With the Pac-10 and Big 12 set to negotiate new contracts for themselves (all of the Pac-10 contracts expire at the end of the 2012 academic calendar while the Big 12’s contract with Fox expires at that time and their ESPN/ABC contract expires in 2016), there is some good news for both conferences here. While the ACC did not get the kind of money that the SEC received from ESPN, they certainly got a great deal in what is a far different economic climate than when the SEC negotiated their deal a few years ago. And with ESPN having just lost out on its bid for the NCAA Tournament, they clearly have plenty of money to throw around.
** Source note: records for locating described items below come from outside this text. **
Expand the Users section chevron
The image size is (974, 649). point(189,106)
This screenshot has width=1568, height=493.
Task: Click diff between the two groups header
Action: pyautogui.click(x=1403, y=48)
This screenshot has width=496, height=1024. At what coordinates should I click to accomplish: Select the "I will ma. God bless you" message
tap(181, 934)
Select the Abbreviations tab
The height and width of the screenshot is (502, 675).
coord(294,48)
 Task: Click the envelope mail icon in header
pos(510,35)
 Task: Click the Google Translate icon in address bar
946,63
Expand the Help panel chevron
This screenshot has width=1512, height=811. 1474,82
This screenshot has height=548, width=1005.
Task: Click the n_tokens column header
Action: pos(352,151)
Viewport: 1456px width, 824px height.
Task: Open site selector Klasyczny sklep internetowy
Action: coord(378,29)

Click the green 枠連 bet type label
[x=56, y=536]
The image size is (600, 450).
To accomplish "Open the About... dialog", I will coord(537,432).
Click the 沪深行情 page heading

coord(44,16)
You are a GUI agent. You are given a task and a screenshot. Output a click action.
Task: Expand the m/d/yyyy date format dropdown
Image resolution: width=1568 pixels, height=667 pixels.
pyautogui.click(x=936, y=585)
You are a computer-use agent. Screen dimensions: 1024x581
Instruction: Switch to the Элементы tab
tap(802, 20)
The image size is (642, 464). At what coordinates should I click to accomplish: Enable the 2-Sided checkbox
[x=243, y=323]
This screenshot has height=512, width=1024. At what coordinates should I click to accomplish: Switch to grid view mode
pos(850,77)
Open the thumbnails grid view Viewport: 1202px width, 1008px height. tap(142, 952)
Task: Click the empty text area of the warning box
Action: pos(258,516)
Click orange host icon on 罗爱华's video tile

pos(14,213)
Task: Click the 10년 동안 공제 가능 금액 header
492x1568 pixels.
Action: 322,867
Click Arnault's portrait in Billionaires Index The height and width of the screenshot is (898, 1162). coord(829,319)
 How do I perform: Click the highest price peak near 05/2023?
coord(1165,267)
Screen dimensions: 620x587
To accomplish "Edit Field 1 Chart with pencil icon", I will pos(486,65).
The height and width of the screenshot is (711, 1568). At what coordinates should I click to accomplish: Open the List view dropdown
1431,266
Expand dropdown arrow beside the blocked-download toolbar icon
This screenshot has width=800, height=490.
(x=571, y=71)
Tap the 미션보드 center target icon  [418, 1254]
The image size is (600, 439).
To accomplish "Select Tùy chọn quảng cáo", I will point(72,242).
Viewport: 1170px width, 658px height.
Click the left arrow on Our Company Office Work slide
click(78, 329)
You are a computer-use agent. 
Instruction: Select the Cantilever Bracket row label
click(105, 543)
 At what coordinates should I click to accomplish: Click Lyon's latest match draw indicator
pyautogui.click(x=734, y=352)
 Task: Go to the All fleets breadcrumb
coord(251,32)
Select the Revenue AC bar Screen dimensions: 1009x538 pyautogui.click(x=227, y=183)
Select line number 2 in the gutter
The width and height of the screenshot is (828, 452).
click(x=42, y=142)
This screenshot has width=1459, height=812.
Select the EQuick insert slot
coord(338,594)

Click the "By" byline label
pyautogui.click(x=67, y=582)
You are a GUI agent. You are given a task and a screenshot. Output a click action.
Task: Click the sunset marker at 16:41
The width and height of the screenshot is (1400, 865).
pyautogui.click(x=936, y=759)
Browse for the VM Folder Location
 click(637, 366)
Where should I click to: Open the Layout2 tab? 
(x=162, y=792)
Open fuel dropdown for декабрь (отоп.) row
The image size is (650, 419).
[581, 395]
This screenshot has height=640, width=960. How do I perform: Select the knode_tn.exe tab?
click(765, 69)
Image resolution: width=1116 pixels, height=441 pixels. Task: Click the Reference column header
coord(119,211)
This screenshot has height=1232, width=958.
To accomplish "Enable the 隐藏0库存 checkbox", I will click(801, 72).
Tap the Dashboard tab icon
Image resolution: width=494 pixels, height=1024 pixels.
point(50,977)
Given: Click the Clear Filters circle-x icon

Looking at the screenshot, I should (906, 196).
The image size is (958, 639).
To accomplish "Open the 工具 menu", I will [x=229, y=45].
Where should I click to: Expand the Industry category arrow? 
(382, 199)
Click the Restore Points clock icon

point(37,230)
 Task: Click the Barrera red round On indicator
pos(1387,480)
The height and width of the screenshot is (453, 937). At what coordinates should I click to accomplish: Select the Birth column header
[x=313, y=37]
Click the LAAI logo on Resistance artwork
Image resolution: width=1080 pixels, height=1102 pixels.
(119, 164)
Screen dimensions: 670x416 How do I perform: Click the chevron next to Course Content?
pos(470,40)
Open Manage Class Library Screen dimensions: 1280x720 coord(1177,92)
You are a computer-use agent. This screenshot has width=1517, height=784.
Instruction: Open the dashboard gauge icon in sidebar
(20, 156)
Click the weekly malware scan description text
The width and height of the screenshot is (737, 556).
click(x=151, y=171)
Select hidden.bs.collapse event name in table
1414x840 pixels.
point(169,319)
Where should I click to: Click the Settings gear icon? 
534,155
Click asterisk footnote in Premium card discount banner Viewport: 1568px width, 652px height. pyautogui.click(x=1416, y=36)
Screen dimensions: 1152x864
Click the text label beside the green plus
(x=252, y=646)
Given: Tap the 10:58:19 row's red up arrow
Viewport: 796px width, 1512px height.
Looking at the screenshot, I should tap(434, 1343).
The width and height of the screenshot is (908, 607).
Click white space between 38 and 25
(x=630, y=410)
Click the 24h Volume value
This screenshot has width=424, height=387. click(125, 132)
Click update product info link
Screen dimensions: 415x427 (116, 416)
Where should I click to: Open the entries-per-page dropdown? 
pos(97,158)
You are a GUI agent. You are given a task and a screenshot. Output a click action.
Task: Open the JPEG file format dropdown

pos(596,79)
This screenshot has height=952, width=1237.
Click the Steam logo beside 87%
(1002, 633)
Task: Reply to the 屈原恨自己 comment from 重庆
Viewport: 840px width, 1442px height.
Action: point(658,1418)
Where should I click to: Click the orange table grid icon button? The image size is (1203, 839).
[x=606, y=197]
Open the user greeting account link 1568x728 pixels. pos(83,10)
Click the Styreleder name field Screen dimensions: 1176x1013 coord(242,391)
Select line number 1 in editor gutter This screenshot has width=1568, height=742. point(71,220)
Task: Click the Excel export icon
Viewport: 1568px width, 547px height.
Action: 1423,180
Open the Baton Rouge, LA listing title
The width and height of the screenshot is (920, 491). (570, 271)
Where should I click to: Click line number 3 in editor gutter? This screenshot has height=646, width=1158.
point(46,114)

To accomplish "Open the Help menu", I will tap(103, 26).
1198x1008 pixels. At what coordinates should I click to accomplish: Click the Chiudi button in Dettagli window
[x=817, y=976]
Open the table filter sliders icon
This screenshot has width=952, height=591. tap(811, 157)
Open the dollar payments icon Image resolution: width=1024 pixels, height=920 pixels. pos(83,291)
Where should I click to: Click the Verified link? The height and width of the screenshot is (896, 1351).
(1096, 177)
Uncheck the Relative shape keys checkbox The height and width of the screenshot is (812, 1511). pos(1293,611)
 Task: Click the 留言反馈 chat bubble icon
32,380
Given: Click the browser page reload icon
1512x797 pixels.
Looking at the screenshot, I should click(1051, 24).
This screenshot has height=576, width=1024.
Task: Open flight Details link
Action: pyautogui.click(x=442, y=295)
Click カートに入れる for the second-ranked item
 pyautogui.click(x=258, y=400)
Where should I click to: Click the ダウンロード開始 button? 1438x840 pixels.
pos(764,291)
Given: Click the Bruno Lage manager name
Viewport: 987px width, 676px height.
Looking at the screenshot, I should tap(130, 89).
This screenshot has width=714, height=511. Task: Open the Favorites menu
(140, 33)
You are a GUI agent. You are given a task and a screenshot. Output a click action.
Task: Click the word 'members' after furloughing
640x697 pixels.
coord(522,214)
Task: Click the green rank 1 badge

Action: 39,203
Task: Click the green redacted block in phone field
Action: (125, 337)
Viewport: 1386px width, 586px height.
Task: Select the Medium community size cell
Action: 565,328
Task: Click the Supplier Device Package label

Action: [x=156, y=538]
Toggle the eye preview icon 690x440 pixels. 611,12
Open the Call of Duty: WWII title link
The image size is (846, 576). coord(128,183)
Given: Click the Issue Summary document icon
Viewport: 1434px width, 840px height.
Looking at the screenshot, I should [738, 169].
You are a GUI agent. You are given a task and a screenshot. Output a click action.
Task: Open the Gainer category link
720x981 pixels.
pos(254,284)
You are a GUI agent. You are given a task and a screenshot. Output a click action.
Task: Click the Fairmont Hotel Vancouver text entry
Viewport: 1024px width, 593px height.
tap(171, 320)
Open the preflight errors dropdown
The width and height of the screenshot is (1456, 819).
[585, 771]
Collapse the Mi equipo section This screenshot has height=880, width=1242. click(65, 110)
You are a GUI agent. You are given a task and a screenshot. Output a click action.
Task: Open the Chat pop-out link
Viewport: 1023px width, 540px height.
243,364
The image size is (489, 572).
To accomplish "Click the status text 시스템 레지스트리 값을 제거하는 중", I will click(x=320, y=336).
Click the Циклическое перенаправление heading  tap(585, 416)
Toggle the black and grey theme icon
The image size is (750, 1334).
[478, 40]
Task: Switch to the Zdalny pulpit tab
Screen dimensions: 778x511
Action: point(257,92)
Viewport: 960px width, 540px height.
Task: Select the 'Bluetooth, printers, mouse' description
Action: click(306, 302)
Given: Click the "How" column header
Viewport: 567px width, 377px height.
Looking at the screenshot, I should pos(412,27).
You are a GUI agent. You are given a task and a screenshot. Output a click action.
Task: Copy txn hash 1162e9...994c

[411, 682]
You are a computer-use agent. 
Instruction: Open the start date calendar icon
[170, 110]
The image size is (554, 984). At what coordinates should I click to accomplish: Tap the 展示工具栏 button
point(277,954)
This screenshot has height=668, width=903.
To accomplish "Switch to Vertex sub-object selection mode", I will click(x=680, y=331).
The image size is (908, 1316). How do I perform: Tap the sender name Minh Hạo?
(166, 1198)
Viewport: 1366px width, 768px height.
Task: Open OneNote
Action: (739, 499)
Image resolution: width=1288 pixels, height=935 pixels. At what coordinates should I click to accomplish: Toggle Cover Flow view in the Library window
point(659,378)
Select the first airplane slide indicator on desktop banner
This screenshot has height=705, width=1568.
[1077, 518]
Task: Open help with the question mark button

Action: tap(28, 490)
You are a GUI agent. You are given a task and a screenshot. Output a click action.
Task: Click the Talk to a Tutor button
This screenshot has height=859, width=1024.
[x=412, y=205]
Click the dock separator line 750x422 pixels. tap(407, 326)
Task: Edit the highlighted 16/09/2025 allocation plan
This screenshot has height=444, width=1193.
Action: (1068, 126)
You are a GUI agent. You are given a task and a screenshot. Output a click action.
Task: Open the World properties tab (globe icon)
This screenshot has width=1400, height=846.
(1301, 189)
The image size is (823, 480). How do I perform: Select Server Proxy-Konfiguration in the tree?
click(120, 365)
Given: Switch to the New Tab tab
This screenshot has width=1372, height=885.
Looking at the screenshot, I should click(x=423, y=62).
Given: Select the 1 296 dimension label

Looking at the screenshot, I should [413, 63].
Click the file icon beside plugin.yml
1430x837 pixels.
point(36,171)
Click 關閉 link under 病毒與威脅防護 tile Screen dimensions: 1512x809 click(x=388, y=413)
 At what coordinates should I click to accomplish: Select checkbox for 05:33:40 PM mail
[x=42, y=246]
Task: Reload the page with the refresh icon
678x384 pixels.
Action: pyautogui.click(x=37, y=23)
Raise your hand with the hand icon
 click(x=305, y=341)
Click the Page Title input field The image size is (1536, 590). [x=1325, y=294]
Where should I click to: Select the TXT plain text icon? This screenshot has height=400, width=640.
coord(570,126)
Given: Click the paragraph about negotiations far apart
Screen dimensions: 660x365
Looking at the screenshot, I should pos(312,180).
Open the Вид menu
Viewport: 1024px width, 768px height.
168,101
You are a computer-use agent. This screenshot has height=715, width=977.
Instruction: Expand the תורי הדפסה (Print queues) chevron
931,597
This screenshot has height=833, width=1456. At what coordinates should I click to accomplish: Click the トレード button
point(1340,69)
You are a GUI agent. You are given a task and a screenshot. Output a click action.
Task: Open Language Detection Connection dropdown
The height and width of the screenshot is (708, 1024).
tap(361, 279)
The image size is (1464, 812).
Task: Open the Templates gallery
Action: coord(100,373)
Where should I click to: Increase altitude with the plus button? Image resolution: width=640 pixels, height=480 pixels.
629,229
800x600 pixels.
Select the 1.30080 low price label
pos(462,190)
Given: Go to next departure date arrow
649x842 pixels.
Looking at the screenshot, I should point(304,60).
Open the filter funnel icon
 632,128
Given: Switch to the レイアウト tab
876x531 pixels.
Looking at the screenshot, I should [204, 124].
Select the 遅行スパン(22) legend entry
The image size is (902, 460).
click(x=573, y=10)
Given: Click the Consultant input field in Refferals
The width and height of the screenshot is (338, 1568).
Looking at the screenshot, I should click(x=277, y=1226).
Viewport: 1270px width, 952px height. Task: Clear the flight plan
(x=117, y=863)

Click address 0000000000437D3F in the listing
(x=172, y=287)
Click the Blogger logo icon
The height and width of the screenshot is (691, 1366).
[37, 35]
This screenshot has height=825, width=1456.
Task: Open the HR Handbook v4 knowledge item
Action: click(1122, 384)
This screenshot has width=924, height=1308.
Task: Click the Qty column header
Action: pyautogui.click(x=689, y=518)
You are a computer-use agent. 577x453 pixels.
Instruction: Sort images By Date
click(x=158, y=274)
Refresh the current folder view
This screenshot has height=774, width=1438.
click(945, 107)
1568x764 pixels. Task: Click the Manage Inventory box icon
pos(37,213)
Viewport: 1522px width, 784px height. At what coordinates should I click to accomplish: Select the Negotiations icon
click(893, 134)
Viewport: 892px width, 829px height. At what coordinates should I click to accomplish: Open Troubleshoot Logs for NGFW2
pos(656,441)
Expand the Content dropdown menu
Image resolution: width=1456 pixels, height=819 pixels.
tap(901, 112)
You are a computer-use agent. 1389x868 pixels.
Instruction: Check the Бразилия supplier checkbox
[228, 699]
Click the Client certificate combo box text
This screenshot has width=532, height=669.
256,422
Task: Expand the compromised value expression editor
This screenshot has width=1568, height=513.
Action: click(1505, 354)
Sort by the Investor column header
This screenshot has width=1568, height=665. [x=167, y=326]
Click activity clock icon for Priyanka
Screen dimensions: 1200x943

What’s more, given Fox’s aggressive offers on the ACC contract, they’ll have plenty of money to throw around in these upcoming negotiations. And there is also talk of Turner Sports, who recently got into the college basketball business as part of the new NCAA Tournament television contract, wanting to increase its hoops presence by securing the rights to some regular season games. All of which means these two leagues shouldn’t have a problem finding entities interested in bidding on their contracts, especially in the occurrence of a strategic alliance between the two, an alliance that would deliver roughly 30% of the nation’s TV markets.
There are some potential negatives here, however, if ESPN has either burned through all of its available cash or has an overabundance of college sports content to fill up the fall and winter schedules after locking up the ACC. For the Pac-10, the BCS conference with the weakest ties to ESPN, it is unlikely that they can get a larger deal than what the ACC got simply because as currently situated, the ACC has a larger footprint and a more attractive product (ACC basketball > Pac-10 basketball or even Pac-10 football). However, the league should be able to improve on the estimated $53 million worth of annual revenue from its television contracts, but the key question remains whether the conference will feel the need to expand to open up new markets in the arms race.